Each choice of a template or plugin makes the site owner beholden to every component’s developer to keep things working. As new technologies come out, pieces of the website may become outdated. And the longer a company comes to rely on a particular piece of software, the worse it may be if they want or need to change it out for something new. Compounding this is the fact that WordPress and other CMS’s intended for small sites don’t necessarily scale well, so if a site becomes very popular, the business may find themselves dealing with slowdowns, lost connections, and irate customers.
Templates also have a “breaking point,” beyond which the template designer simply did not expect the user to want to go. These breaking points tend to crop up at the oddest and least convenient times, as well. Want to name a page something longer than about 40 characters? Whoops, the site navigation just broke. Need a picture to be just a little taller? Whoops, now part of your text is hidden. If you’re lucky, the template developer will come out with a new version to fix these flaws; hopefully this update won’t break something else you customized a long time ago.
This becomes more painful if some piece of the site has to be altered to fit existing business practices. Pre-packaged components tend to have their own way of working. If you need to import or export data for an existing program like QuickBooks, and there are no official components available from the program’s manufacturer, there’s the additional complication of having to find a component built by a programmer with a good reputation for staying current.

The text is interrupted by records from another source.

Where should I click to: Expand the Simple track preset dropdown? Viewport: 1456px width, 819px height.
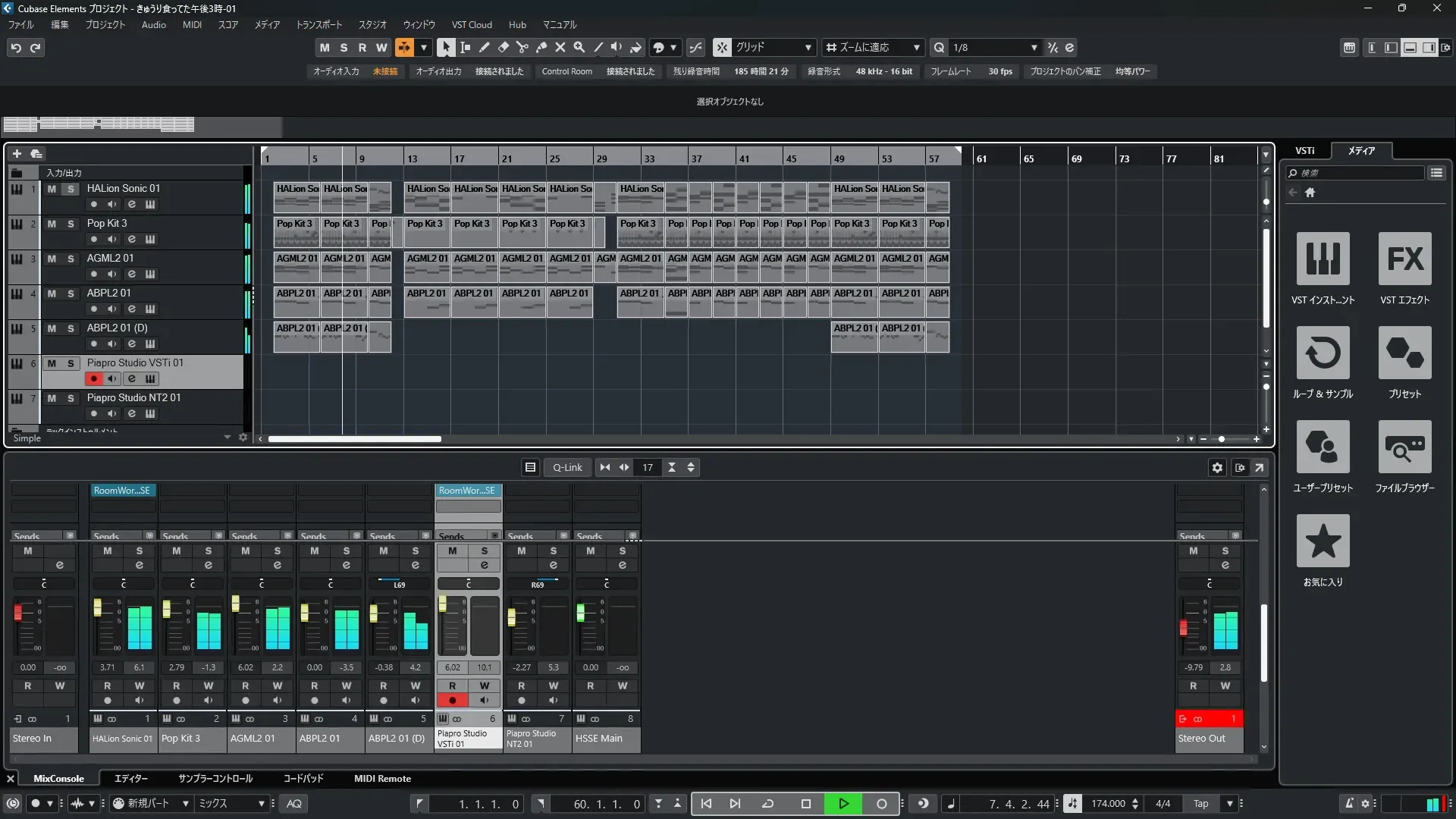coord(227,438)
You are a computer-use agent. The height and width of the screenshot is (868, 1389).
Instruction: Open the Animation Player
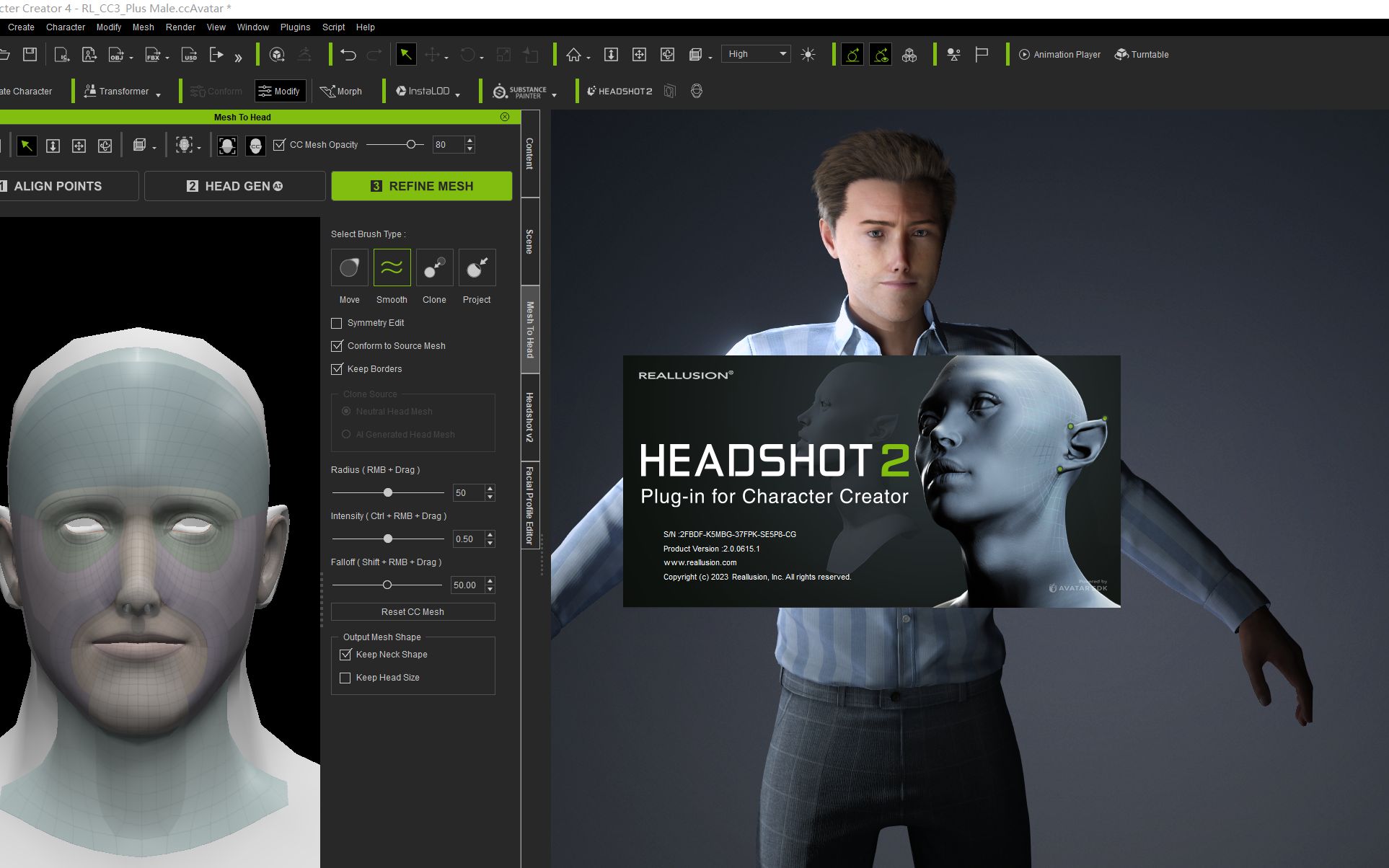1059,54
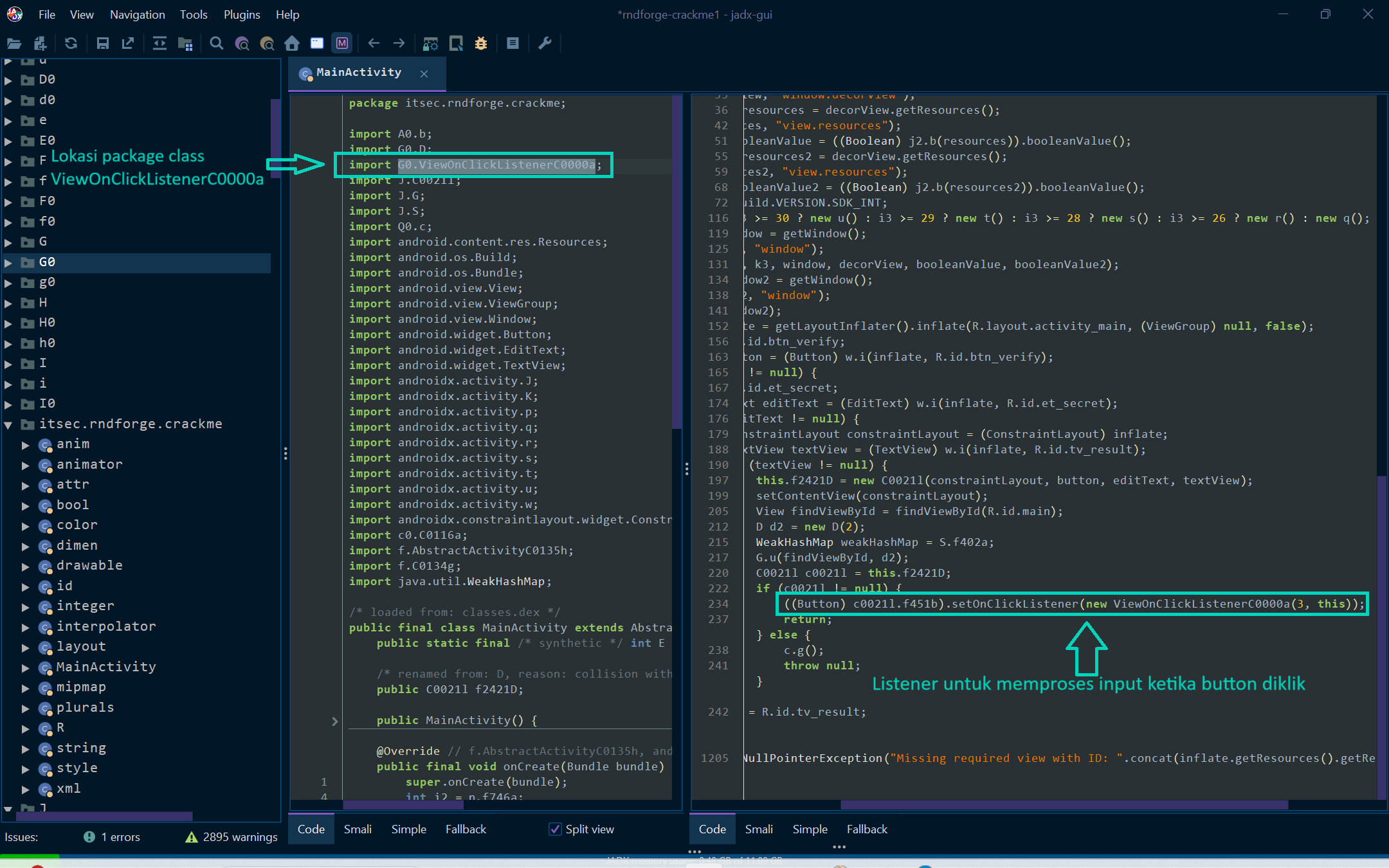The image size is (1389, 868).
Task: Click right pane horizontal scrollbar
Action: tap(1064, 805)
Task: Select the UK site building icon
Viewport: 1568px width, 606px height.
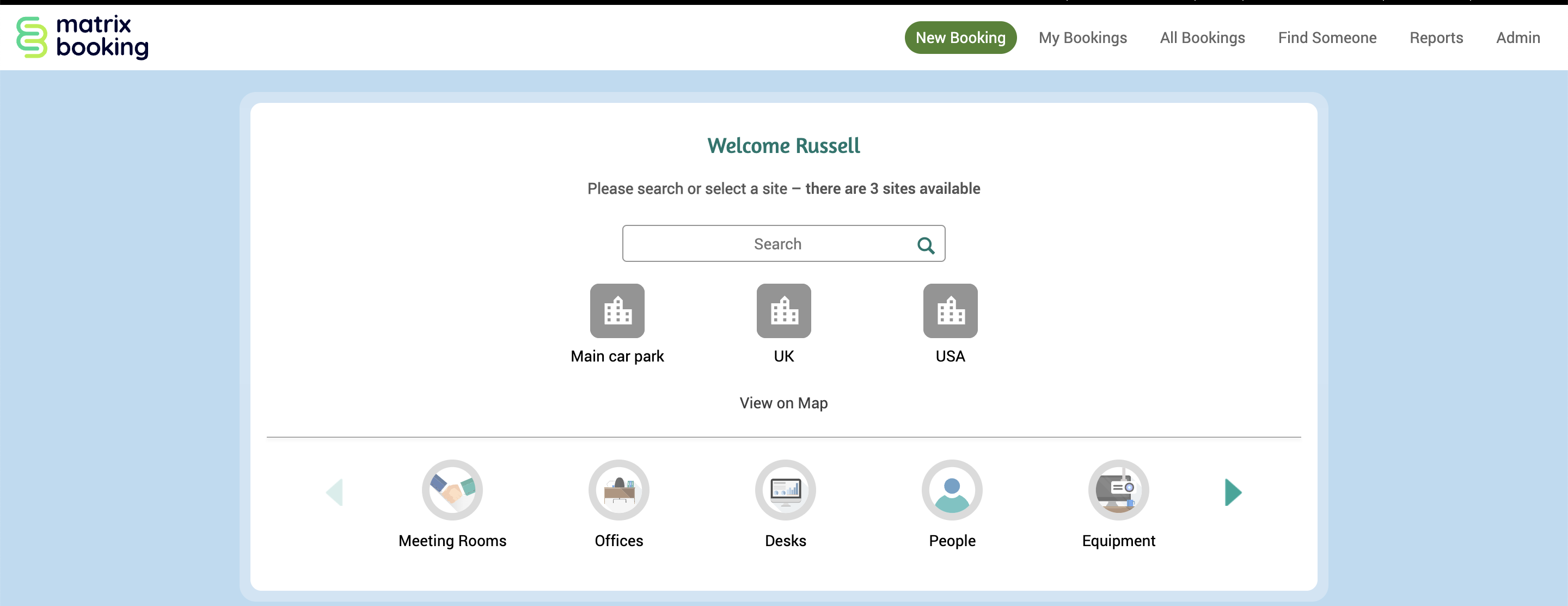Action: pyautogui.click(x=783, y=311)
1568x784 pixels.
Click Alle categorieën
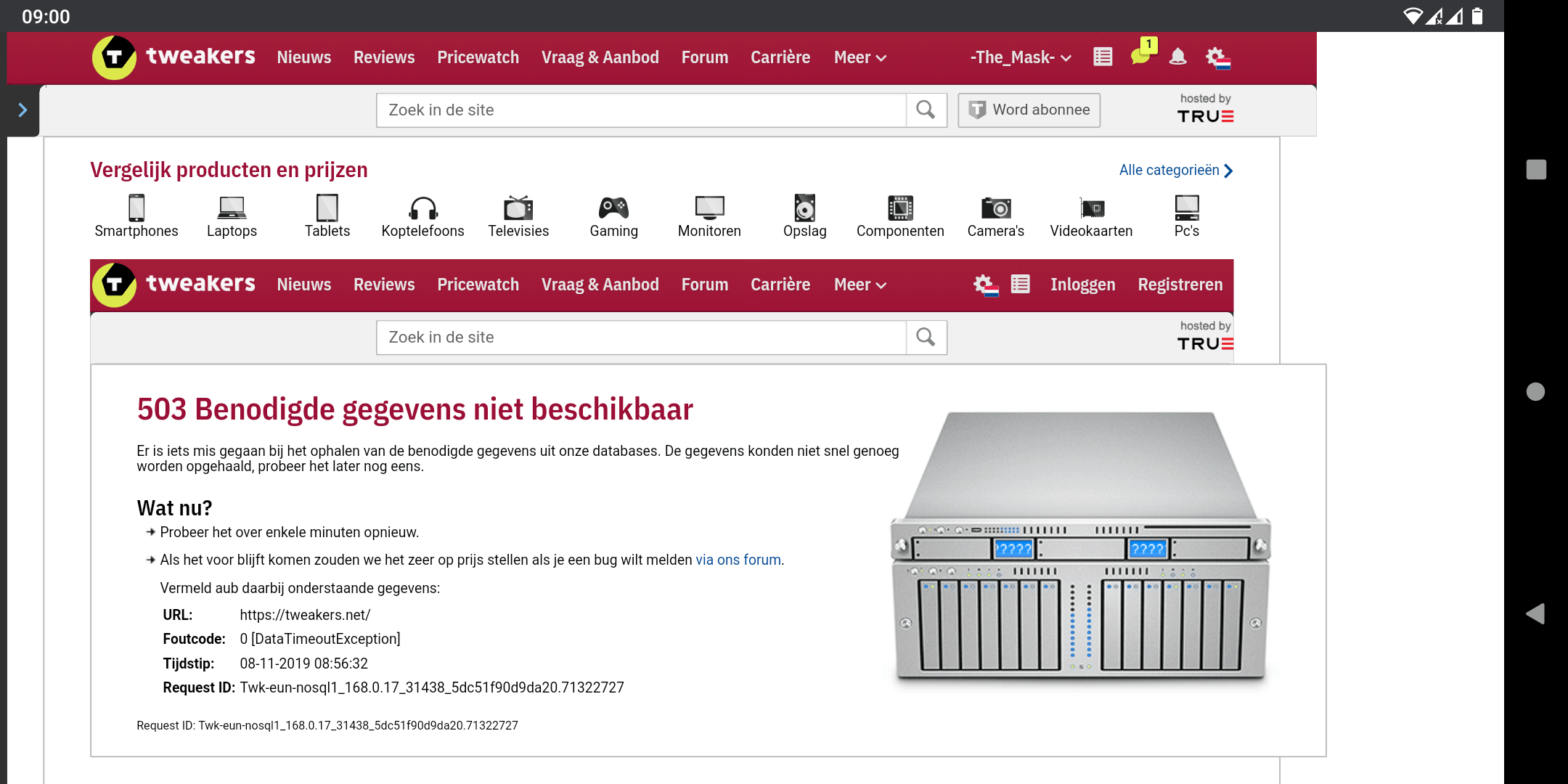click(x=1169, y=170)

As business grows and the flaws become apparent, it behooves businesses to hire a designer or developer. Besides knowing the ins and outs of web development, most designers can help create a truly engaging experience by being able to think outside the template. Website development is a field unto itself, with its own methods, history, and advancements. Yesterday’s trendy template may no longer be an effective business tool, if it ever was in the first place; sometimes a popular, flashy trend really is just a flash in the pan.
In the long run, it’s a good idea for successful businesses to move away from the template and consider a fully customized site by a professional designer firm. Just like how a tailored suit will always look better than something off the rack, so will a tailored website perfectly complement your business. It’s the difference between looking good, and working great.